O Sistema Único de Saúde (SUS) passou a incorporar um teste rápido para dengue, capaz de identificar a infecção nos primeiros dias de sintomas.
A medida foi publicada no Diário Oficial da União desta quinta-feira e amplia a oferta na rede pública.
O exame entra na tabela nacional de procedimentos do SUS, viabilizando seu registro, financiamento e uso regular em unidades básicas de saúde, ambulatórios e hospitais.
O teste, conhecido como teste de antígeno NS1, detecta uma proteína do vírus circulando no sangue no início da infecção.
Diferentemente de exames que dependem da resposta imune, ele identifica o vírus de forma precoce.
Como funciona
O teste é feito a partir de uma amostra de sangue e utiliza imunocromatografia, tecnologia semelhante a outros testes rápidos.
O material é colocado em um dispositivo que reage à presença do antígeno do vírus, com resultado em poucos minutos.
Por ser simples e rápido, o exame pode ser realizado em diferentes níveis de atendimento, incluindo a atenção básica.
Vantagens e abrangência
Identificar a dengue cedo ajuda no acompanhamento do paciente, com monitoramento de sinais de agravamento, como queda de plaquetas e risco de formas graves.
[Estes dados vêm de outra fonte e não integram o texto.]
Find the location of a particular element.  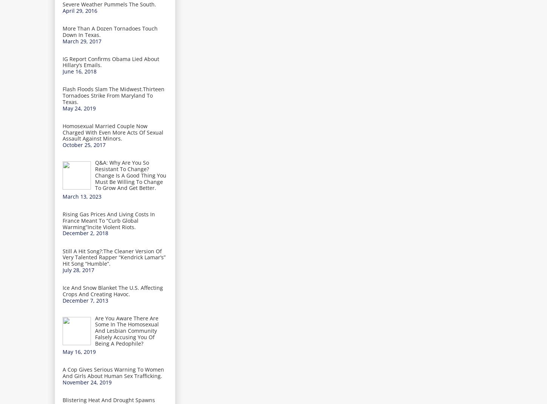

'Q&A: Why Are You So Resistant To Change? Change Is A Good Thing You Must Be Willing To Change To Grow And Get Better.' is located at coordinates (130, 175).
O diagnóstico rápido também aprimora a vigilância epidemiológica.
O teste pode ser solicitado por médicos, enfermeiros e biomédicos, e está indicado para pessoas de todas as idades. Pode ser realizado sem custo direto ao paciente, tanto em unidades básicas quanto em serviços hospitalares.
Quando começa a oferta
A integração já está em vigor, mas a disponibilização depende da organização dos serviços e da atualização dos sistemas do SUS. A expectativa é que haja incorporação gradual na rotina da rede pública, sobretudo em períodos de maior circulação da dengue.